4.   Contrary to the dissent's suggestion, we do not believe that it is necessary for us to decide in this case whether an at-will contract can be terminated only by express notification.   See Dissenting Opinion at 751-52.   That is not the issue before this court.   Rather, we decide only that there remains an issue of fact regarding (1) what conduct by defendants, verbal or otherwise, resulted in termination of the 1985 contract and (2) when that conduct occurred for statute of limitation purposes.   Because these factual ambiguities remain, summary judgment was improperly granted.

5.   Plaintiff must prove that:(1) the defendants contracted, combined or conspired among each other;  (2) the combination or conspiracy produced anti-competitive effects within the relevant product and geographic markets;  (3) the objects of the conduct pursuant to that contract or conspiracy were illegal;  and (4) the plaintiffs were injured as a proximate result of that conspiracy.J.F. Feeser, 909 F.2d at 1541 (quoting Tunis Bros., 763 F.2d at 1489).

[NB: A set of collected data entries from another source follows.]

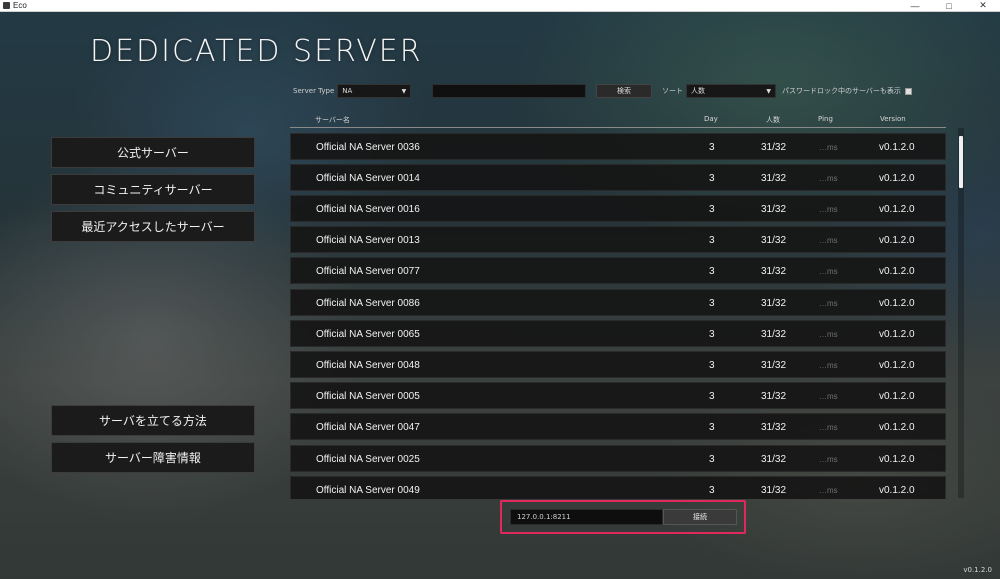 Image resolution: width=1000 pixels, height=579 pixels. I want to click on server-list-header: サーバー名 Day 人数 Ping Version, so click(618, 120).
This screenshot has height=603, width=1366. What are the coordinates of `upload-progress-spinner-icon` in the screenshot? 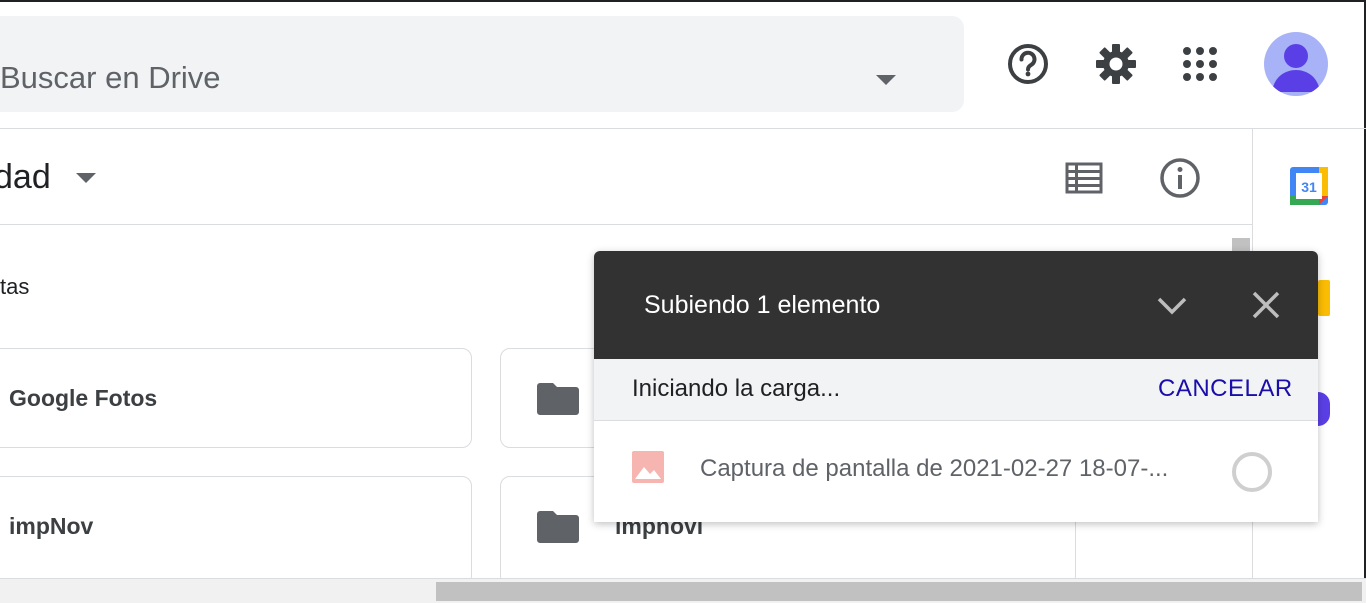 It's located at (1252, 472).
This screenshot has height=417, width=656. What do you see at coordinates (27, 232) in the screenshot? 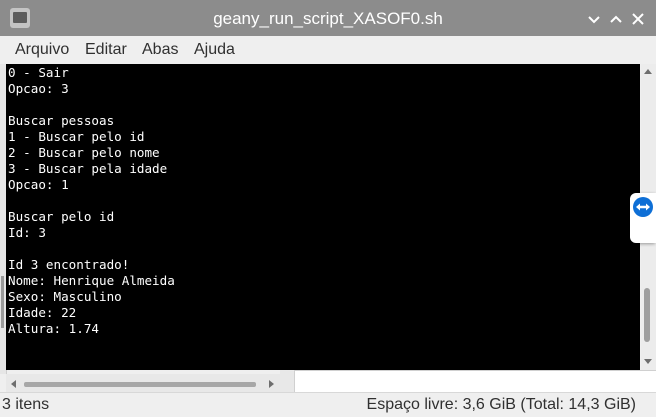
I see `terminal-line: Id: 3` at bounding box center [27, 232].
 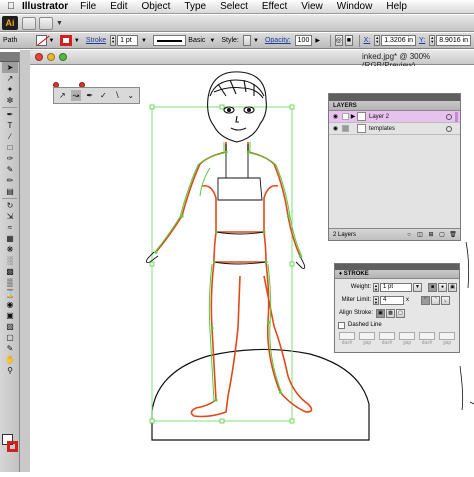 I want to click on projecting-cap-button: ▣, so click(x=452, y=287).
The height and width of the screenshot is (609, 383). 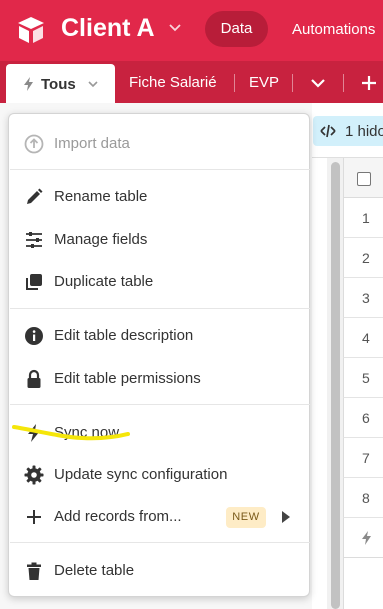 What do you see at coordinates (364, 179) in the screenshot?
I see `select-all-checkbox` at bounding box center [364, 179].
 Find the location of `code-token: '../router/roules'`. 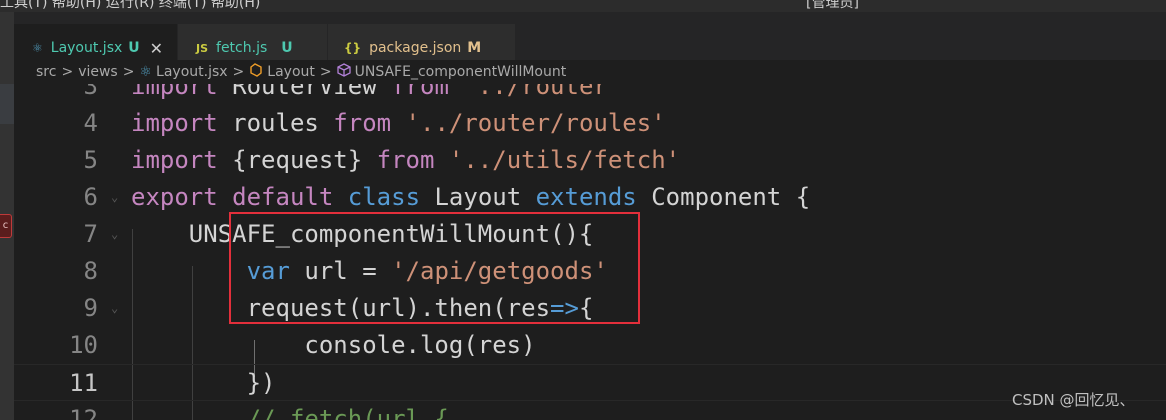

code-token: '../router/roules' is located at coordinates (536, 123).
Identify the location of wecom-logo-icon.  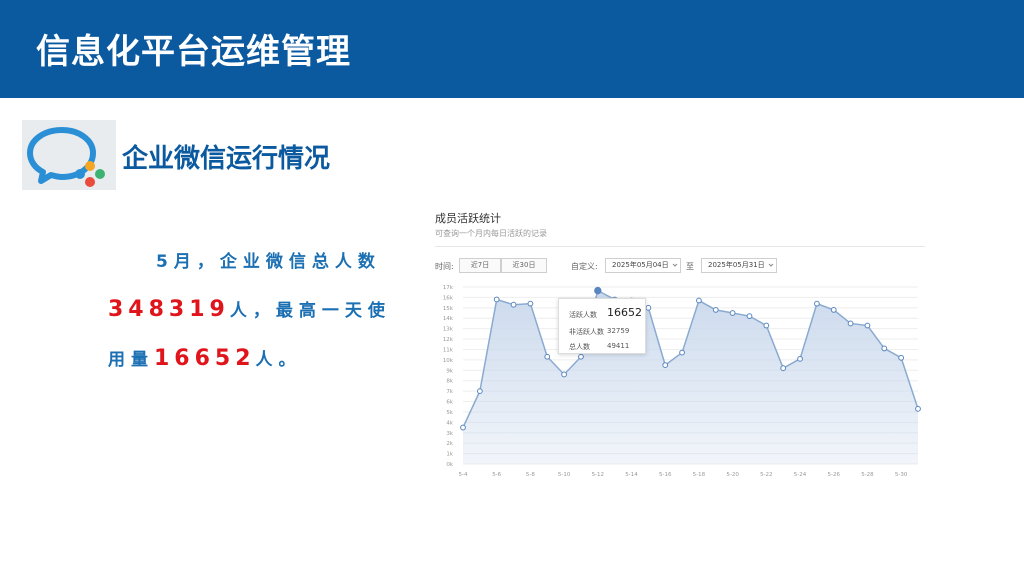
(66, 157).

1.   In relevant part, § 12A:2-309 provides:12A:2-309.  Absence of Specific Time Provisions;  Notice of Termination․(2) Where the contract provides for successive performances but is indefinite in duration it is valid for a reasonable time but unless otherwise agreed may be terminated at any time by either party.(3) Termination of a contract by one party except on the happening of an agreed event requires that reasonable notification be received by the other party and an agreement dispensing with notification is invalid if its operation would be unconscionable.